Below are the company’s financial results for the past two years (Audited PCAOB for full years):
Source: Company registration statement
As of December 31, 2019, the company had $36,747 in cash and $854,541 in total liabilities. (Unaudited, interim)
Scopus intends to raise $5.5 million in gross proceeds from an IPO of its common stock.
No existing shareholders have indicated an interest to purchase shares at the IPO price.

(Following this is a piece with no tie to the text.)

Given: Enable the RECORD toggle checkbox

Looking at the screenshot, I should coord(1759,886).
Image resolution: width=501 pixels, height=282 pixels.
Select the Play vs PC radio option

This is a common feature for life science IPOs, so the absence of it is a negative signal.
Assuming a successful IPO, the company’s enterprise value at IPO would approximate $82.3 million, excluding the effects of underwriter over-allotment options.
Management says it will use the net proceeds from the IPO as follows:
Conducting pre-clinical and clinical development for our current and future drug candidates;
Funding our existing and sponsoring new research programs;
Prosecuting patent applications and protecting our intellectual property rights; and
Working capital and general corporate purposes.
Management’s presentation of the company roadshow is not available.
The sole listed bookrunner of the IPO is The Benchmark Company.
Scopus is seeking public capital market investment to advance its lead drug candidate into Phase 1 safety trials expected in Q1 2021.
The market opportunity for treating various forms of lymphoma is large and expected to grow at a moderate rate for the near future.
The firm has a research collaboration with the City of Hope and Bioscience Oncology for which it has paid both cash or shares of common stock and warrants.
Scopus is obligated to pay further consideration in cash and common stock, ‘in some cases upon satisfaction of certain milestones.’
The Benchmark Company is the sole underwriter and IPOs led by the firm over the last 12-month period have generated an average return of negative (9.5%) since their IPO. This is a bottom-tier performance for all major underwriters during the period.
As to valuation, management is asking IPO investors to pay a proposed enterprise value of $82.3 million, which is abnormally low for a typical biopharma IPO.
The company is thinly capitalized and is still at pre-clinical stage so is very early and ultra-high-risk.
The IPO may be more suited to institutional investors with a long-term hold time horizon.
My opinion on the IPO is to AVOID it.
Expected IPO Pricing Date: To be announced.
(I have no position in any stocks mentioned as of the article date, no plans to initiate any positions within the next 48 hours, and no business relationship with any company whose stock is mentioned in this article. IPO stocks can be very volatile in the days immediately after an IPO. Information provided is for educational purposes only, may be in error, incomplete or out of date, and does not constitute financial, legal, or investment advice.)